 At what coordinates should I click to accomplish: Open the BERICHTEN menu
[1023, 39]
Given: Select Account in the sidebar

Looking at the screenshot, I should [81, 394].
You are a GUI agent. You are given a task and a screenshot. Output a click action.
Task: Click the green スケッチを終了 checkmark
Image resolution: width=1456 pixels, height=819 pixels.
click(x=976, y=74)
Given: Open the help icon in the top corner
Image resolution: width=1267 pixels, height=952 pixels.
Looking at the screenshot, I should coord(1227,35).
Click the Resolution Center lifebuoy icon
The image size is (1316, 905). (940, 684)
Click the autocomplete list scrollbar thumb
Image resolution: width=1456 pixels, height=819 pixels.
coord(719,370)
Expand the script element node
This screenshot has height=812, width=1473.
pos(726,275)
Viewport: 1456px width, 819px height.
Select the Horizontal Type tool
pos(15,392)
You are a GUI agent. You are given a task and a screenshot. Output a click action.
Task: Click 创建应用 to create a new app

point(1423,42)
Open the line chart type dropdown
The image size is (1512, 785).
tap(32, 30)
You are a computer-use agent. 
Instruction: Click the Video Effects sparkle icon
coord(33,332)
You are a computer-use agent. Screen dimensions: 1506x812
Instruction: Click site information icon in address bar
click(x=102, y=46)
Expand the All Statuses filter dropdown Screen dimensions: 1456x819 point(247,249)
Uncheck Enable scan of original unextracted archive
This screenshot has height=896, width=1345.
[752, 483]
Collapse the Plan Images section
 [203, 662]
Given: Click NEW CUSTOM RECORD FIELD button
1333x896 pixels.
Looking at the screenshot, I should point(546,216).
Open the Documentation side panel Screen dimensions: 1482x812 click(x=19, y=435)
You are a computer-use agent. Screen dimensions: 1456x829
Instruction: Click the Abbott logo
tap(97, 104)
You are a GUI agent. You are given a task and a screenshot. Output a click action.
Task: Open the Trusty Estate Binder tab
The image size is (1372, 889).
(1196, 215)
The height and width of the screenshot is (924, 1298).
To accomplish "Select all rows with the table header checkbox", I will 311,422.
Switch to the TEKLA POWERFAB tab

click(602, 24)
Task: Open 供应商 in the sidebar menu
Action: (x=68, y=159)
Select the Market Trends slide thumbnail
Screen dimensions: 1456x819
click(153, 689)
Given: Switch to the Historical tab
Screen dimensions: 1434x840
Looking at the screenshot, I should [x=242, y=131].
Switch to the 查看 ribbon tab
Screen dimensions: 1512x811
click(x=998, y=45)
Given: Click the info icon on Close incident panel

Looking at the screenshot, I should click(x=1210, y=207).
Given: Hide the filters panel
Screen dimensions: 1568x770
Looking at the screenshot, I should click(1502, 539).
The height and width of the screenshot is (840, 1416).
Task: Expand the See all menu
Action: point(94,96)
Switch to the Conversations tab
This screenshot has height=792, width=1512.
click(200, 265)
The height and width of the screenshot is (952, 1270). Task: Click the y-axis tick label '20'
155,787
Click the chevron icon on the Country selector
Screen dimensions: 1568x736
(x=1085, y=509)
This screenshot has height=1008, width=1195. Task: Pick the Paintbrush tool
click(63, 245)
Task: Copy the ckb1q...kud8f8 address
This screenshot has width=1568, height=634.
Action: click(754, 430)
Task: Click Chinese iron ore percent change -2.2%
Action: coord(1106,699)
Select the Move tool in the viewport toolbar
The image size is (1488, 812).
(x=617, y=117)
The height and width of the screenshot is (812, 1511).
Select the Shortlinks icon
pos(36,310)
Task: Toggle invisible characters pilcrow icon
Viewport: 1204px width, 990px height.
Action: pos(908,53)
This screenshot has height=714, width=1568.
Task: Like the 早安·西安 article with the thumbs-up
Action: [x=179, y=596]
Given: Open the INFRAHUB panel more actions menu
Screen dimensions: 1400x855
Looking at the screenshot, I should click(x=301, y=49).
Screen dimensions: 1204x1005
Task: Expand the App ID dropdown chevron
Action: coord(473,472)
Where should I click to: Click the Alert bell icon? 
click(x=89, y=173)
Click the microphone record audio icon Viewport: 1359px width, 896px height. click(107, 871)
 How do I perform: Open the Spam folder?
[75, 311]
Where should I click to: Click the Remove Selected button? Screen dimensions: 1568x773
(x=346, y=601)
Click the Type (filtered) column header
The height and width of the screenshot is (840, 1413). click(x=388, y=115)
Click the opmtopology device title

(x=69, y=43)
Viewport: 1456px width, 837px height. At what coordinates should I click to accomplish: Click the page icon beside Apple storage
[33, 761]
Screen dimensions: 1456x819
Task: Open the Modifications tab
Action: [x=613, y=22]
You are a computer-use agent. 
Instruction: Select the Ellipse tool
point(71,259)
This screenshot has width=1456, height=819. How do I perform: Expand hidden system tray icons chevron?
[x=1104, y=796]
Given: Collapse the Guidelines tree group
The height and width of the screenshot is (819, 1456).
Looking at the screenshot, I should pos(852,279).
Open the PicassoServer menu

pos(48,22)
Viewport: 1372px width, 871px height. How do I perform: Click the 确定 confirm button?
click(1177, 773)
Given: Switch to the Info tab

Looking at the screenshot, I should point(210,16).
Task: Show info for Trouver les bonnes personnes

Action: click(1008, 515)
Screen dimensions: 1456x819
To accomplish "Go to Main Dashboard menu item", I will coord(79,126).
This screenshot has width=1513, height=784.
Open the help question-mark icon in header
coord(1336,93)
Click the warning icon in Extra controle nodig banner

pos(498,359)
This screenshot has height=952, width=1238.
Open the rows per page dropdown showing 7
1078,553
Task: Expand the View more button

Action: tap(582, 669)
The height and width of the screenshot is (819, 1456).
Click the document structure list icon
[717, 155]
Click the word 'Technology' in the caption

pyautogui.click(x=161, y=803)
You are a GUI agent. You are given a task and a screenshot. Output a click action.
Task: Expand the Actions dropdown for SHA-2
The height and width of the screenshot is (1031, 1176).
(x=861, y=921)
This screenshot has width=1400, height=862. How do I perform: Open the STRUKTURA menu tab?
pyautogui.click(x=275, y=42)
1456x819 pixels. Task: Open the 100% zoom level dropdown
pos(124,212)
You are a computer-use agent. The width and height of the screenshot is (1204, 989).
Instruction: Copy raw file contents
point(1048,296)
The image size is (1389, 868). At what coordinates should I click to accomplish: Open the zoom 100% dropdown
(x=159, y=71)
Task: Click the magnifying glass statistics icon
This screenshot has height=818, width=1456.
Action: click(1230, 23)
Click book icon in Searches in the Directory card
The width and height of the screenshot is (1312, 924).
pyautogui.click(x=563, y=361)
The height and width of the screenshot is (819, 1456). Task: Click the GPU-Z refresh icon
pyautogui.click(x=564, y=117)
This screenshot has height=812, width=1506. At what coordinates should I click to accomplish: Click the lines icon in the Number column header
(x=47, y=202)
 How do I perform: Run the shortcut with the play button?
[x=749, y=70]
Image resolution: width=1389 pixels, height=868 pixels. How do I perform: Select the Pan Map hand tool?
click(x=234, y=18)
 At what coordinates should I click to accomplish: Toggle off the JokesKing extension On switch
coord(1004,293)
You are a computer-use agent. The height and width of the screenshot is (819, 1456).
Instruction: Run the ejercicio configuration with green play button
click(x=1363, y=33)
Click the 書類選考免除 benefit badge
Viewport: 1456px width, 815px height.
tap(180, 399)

EXERCISE INSTRUCTIONS
Reproduce exactly the first line of the listing and every line after it, through the one containing "Open the line chart type dropdown". Nothing else belongs in the output.

PROBLEM SOLUTION
 At what coordinates should I click to accomplish: Open the BERICHTEN menu
[1023, 39]
Given: Select Account in the sidebar

Looking at the screenshot, I should [81, 394].
You are a GUI agent. You are given a task and a screenshot. Output a click action.
Task: Click the green スケッチを終了 checkmark
Image resolution: width=1456 pixels, height=819 pixels.
click(x=976, y=74)
Given: Open the help icon in the top corner
Image resolution: width=1267 pixels, height=952 pixels.
Looking at the screenshot, I should coord(1227,35).
Click the Resolution Center lifebuoy icon
The image size is (1316, 905). (940, 684)
Click the autocomplete list scrollbar thumb
Image resolution: width=1456 pixels, height=819 pixels.
coord(719,370)
Expand the script element node
This screenshot has height=812, width=1473.
pos(726,275)
Viewport: 1456px width, 819px height.
Select the Horizontal Type tool
pos(15,392)
You are a GUI agent. You are given a task and a screenshot. Output a click action.
Task: Click 创建应用 to create a new app

point(1423,42)
Open the line chart type dropdown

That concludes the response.